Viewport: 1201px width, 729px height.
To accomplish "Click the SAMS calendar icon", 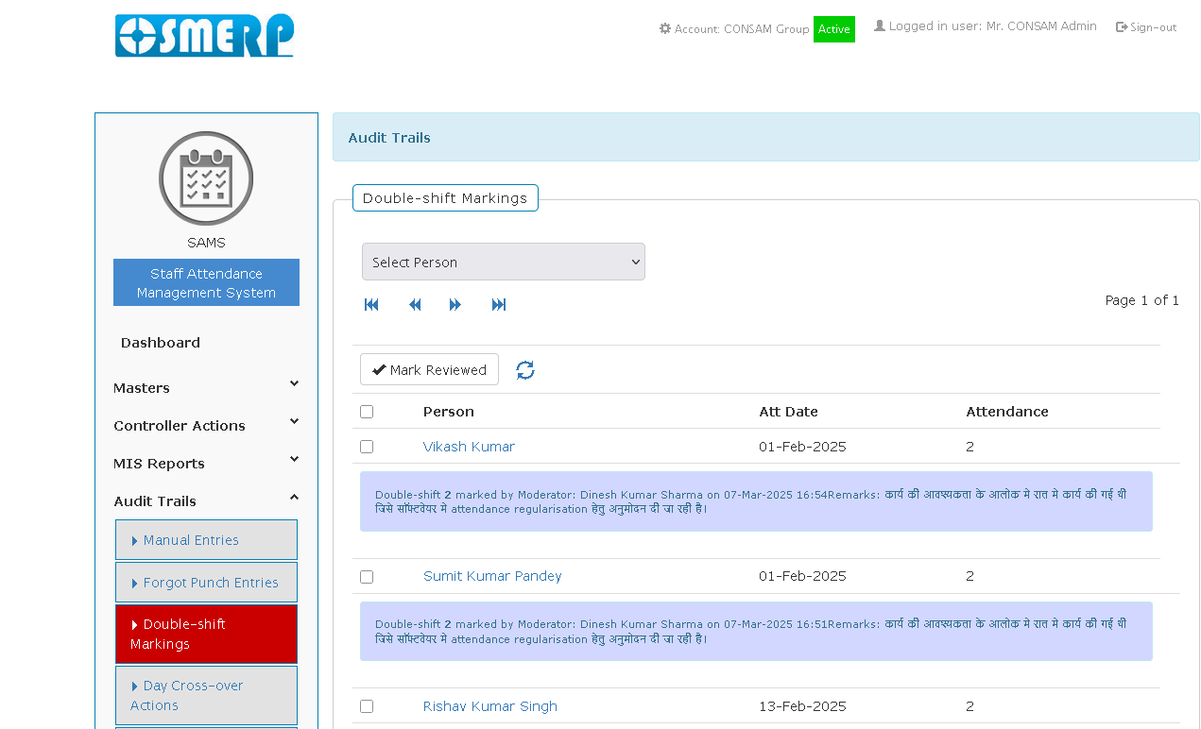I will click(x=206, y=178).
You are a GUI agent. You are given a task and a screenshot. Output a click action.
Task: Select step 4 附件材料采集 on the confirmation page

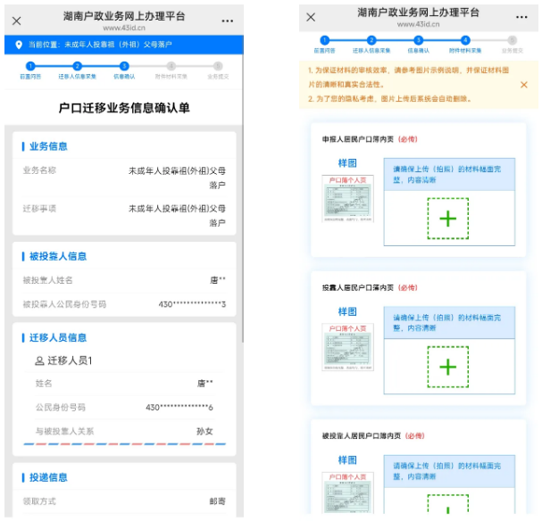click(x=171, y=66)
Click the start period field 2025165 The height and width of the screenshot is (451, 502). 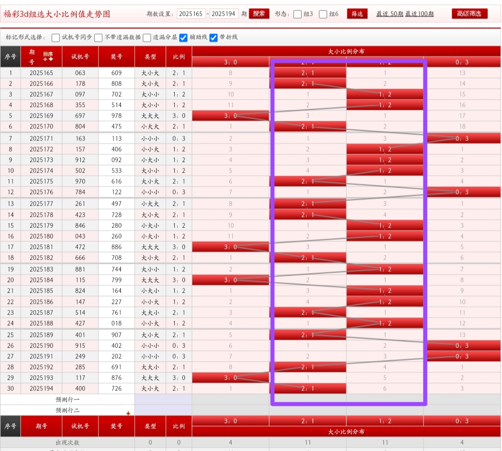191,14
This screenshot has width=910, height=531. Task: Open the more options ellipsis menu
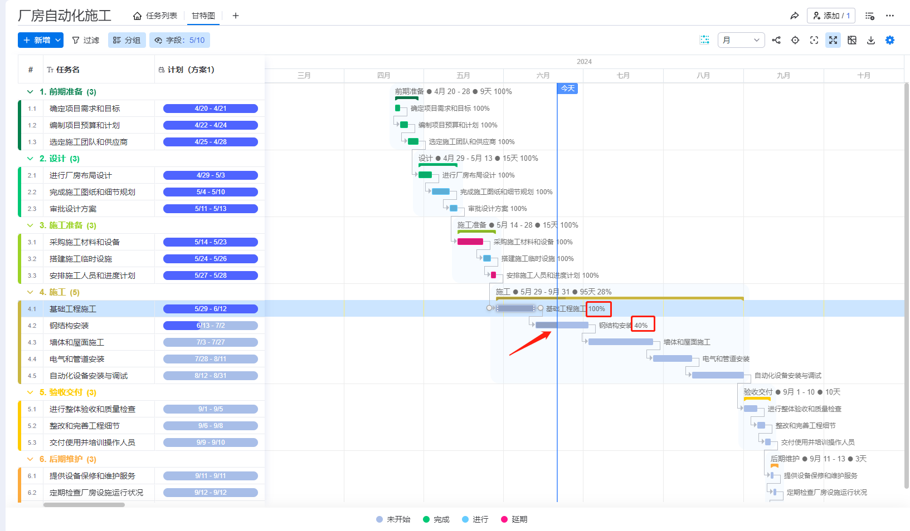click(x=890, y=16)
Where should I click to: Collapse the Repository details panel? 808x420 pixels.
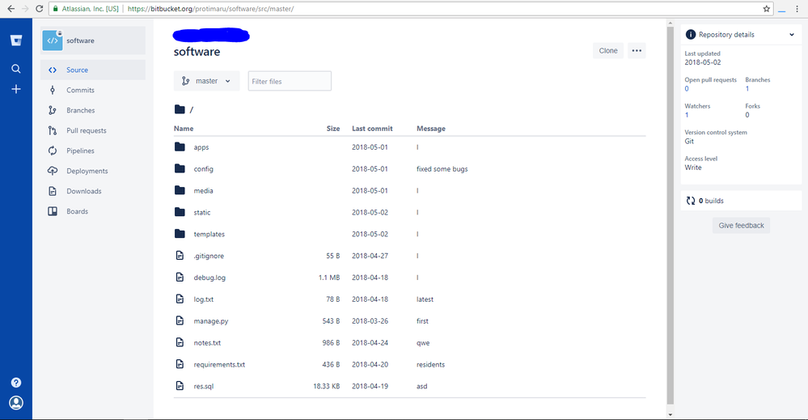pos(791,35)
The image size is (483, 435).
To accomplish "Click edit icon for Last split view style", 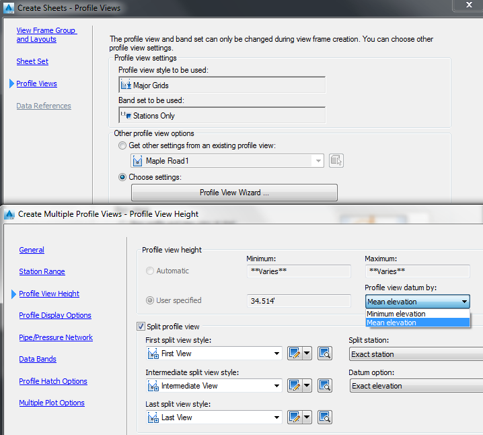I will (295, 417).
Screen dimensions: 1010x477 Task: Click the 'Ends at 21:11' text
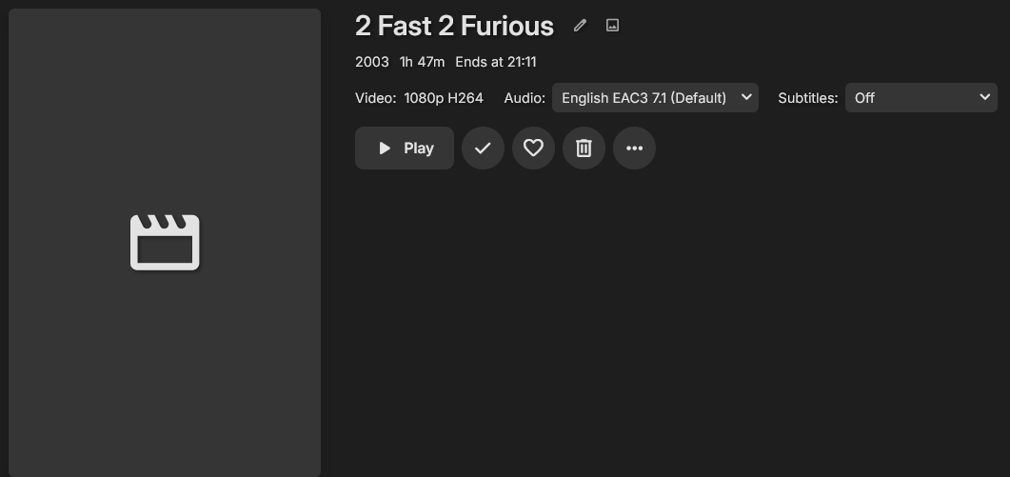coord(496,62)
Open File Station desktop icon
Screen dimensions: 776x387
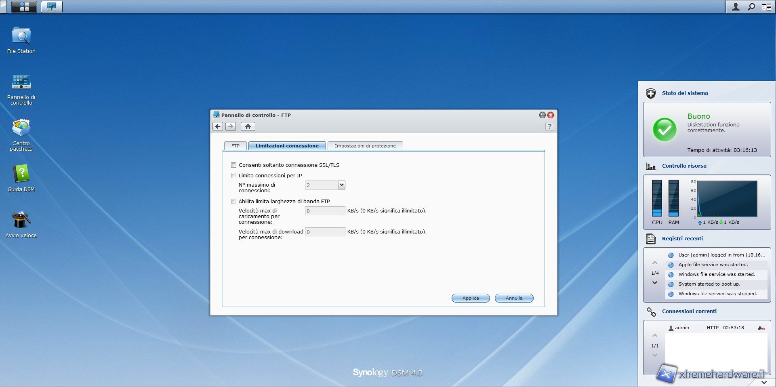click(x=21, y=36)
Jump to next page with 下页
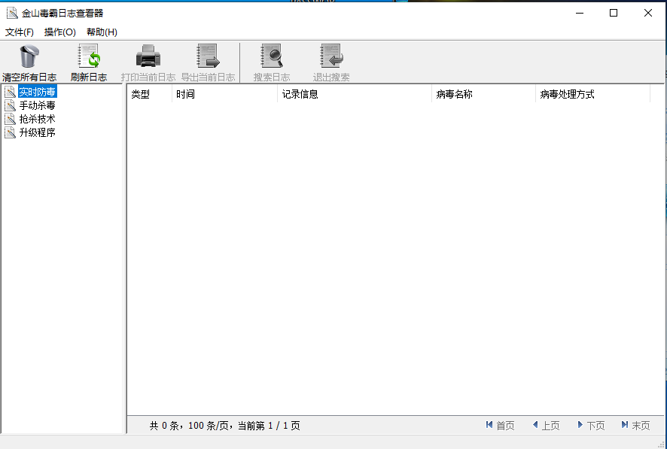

::::

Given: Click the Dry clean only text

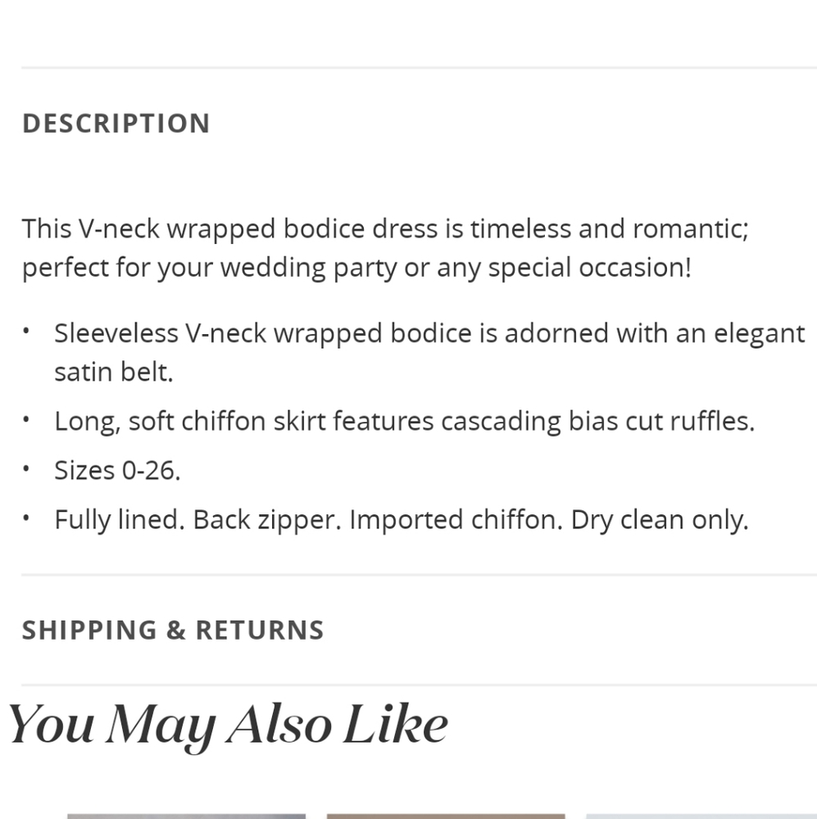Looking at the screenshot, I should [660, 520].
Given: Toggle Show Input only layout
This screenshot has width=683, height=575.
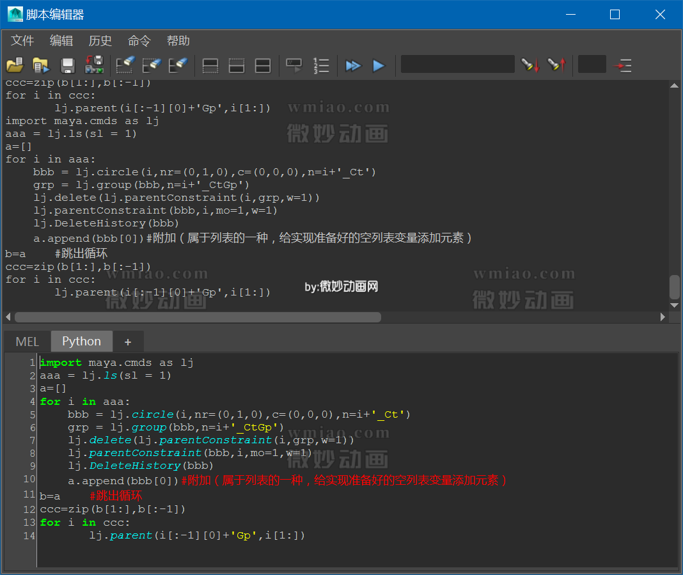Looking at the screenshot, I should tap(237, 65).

::::

» **PROBLEM STATEMENT**:
Retype the lines above exactly as they appear, from the line containing "Open File Station desktop icon" through the line containing "Jump to next page with 下页", and leave out any pictures.

» **RESPONSE BOX**:
Open File Station desktop icon
Screen dimensions: 776x387
click(x=21, y=36)
Jump to next page with 下页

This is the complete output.